Il Capitello di Sant’Antonio collocato al Sojo Alto, è uno dei due dedicati a questo santo lungo
È detto Capitélo del Sojo Alto, dei Bonati o de Nanéto, a seconda dei riferiementi, ma sono corretti tutti e tre. Il primo infatti ne identifica la collocazione topografica sul Sojo Alto, praticamente il capolinea della strada della Singéla. Il secondo si riferisce ai proprietari del lotto boschivo a cui è adiacente, la famiglia Bonato; il terzo al suo artefice: Giovanni Sella Munaro, detto appunto Nanéto.
Nell’autunno del 1929, Nanéto Munaro stava rientrando in paese con il suo barosso carico di legname, quando il mulo scivolò e precipitò nel burrone sottostante spinto dal pesante carico.

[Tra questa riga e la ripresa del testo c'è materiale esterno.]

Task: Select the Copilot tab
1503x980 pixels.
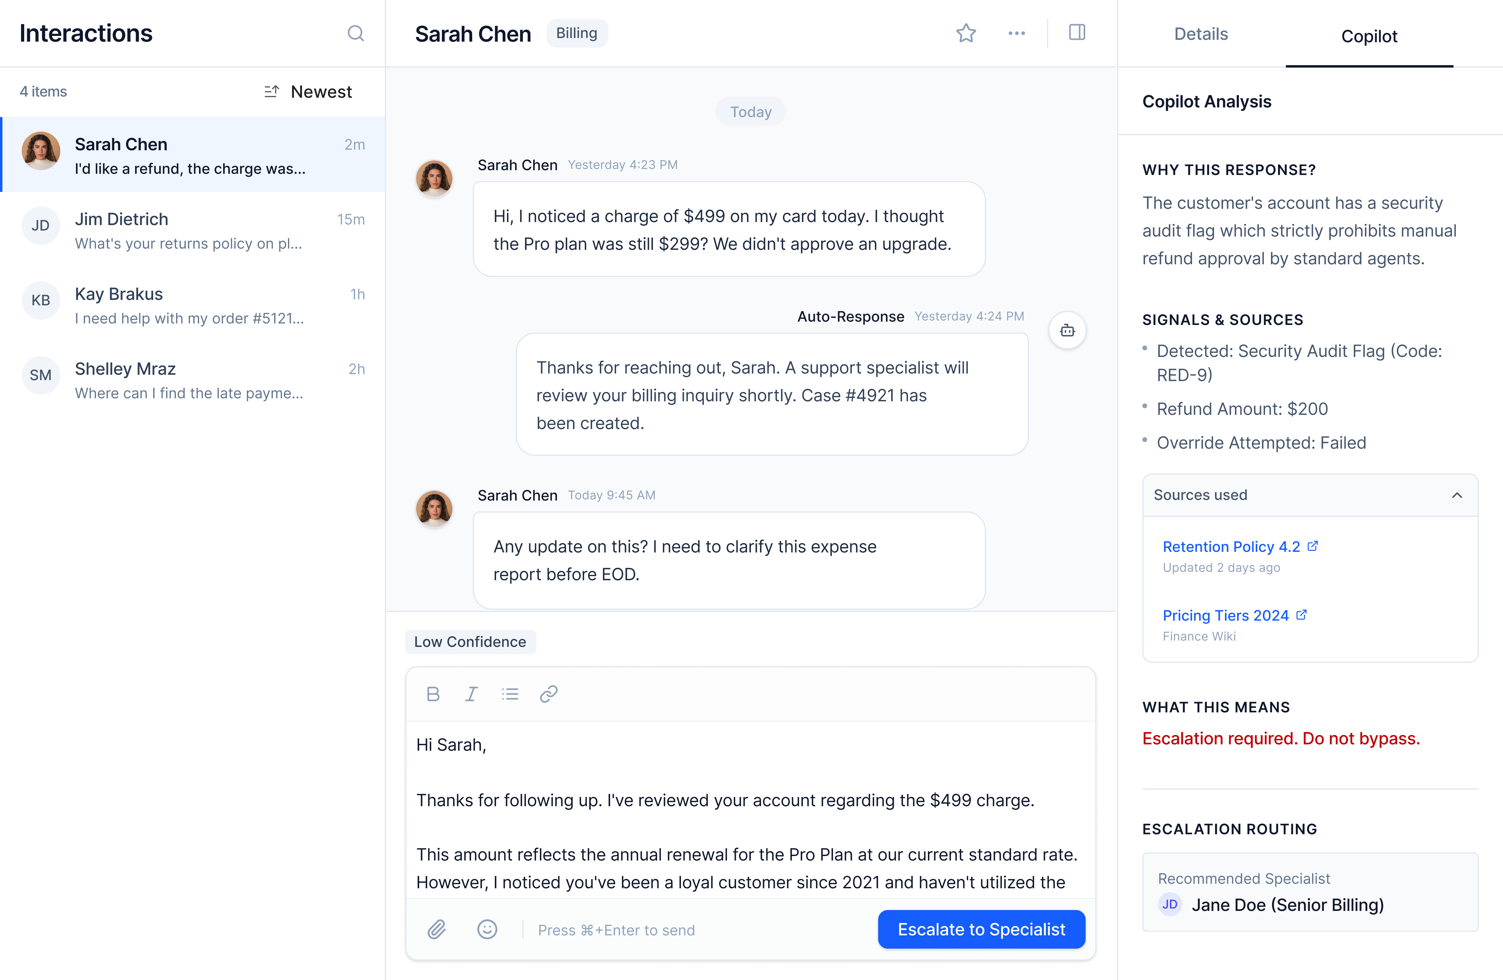Action: [x=1368, y=37]
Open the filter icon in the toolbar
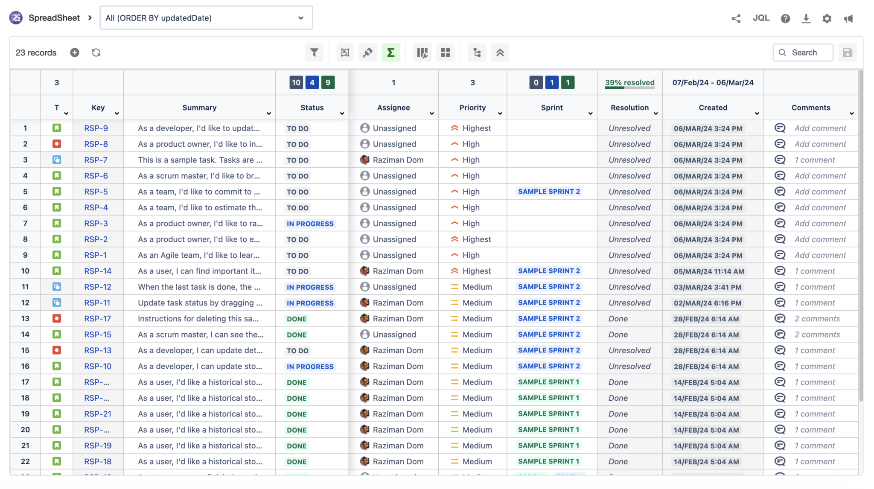Screen dimensions: 874x489 tap(314, 52)
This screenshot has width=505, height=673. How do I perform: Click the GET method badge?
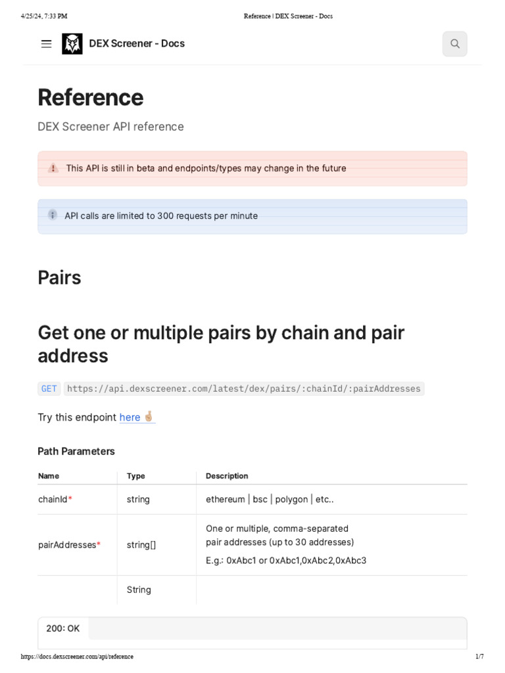49,388
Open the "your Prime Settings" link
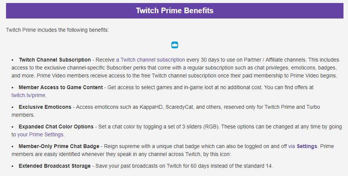The width and height of the screenshot is (348, 176). click(x=41, y=134)
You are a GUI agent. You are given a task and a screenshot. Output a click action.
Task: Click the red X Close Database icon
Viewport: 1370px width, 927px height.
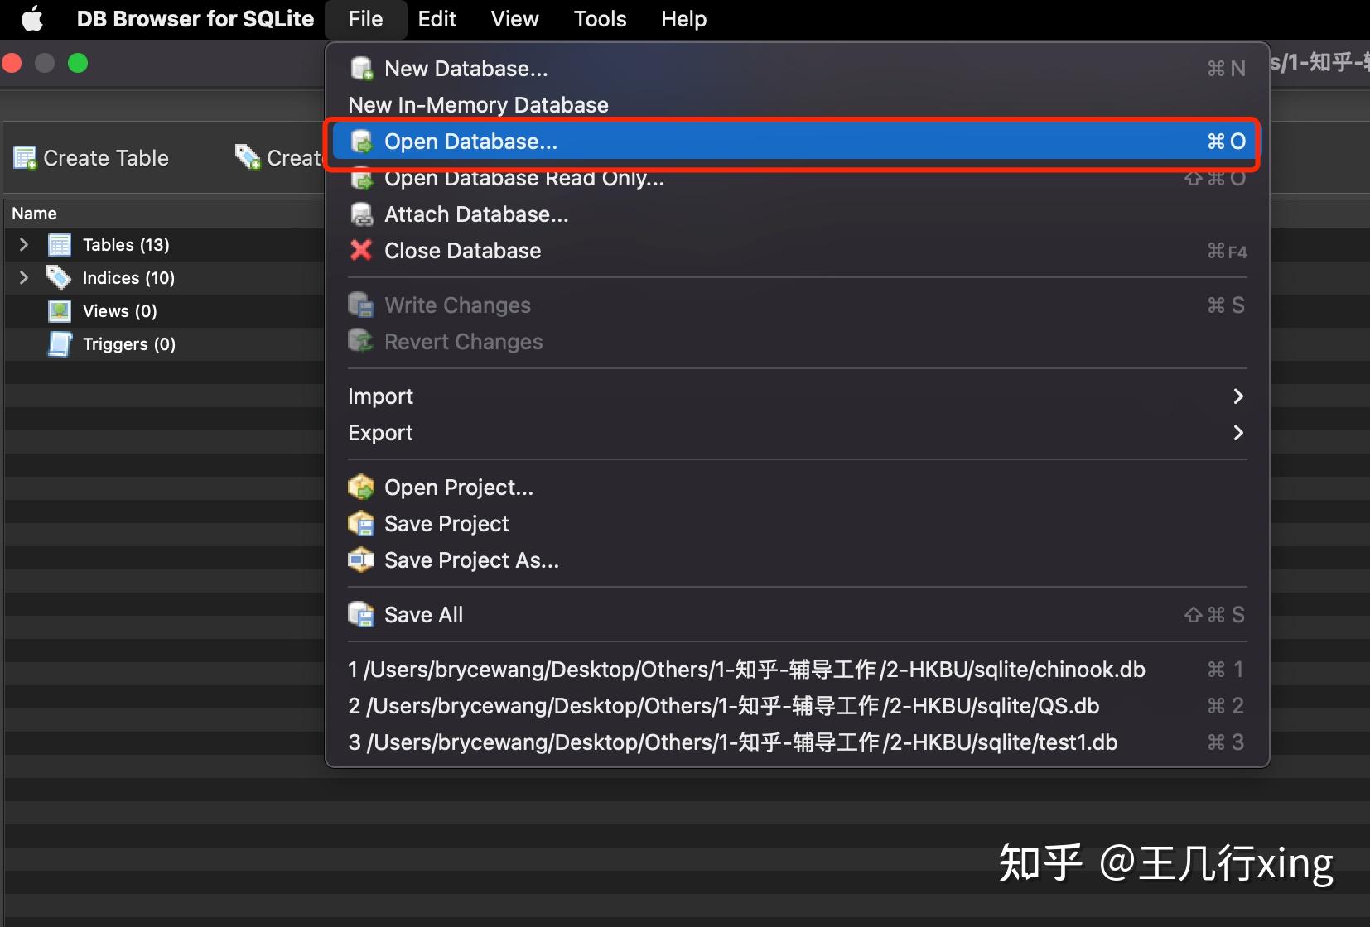click(x=361, y=251)
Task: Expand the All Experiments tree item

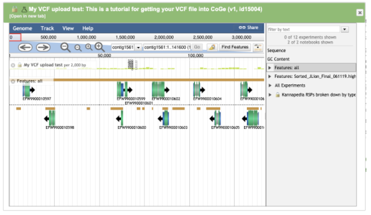Action: point(270,85)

Nanéto uscì miracolosamente illeso da quell’incidente e fece voto di costruire sul luogo un capitello a Sant’Antonio, patrono dei cavalàri, per grazia ricevuta, unitamente all’impegno di dare il nome del Santo di Padova al primo figlio che gli fosse nato.
L’ex-voto, consiste in un piccolo tabernacolo costruito in malta di cemento e assicurato alla roccia, recante al suo interno una statuetta in gesso di Sant’Antonio a figura intera con in braccio Gesù Bambino. La nicchia è protetta da una rete metallica a maglia sottile e l’insieme risente purtroppo del trascorrere degli anni.
Nel primo dopoguerra, svaniti i primi euforici anni della ricostruzione che portarono in paese un effimero benessere, molti dovettero inventarsi un lavoro per sopravvivere, perché nemmeno l’emigrazione, complice la crisi economica e le restrizioni politiche costituiva più un’alternativa, come invece lo era stata prima del conflitto. Molti furono gli incidenti, anche mortali, che funestarono le pericolose attività di sfruttamento della montagna e non stupisce certo che risalgano a quest’epoca quasi tutti i capitelli della Singéla.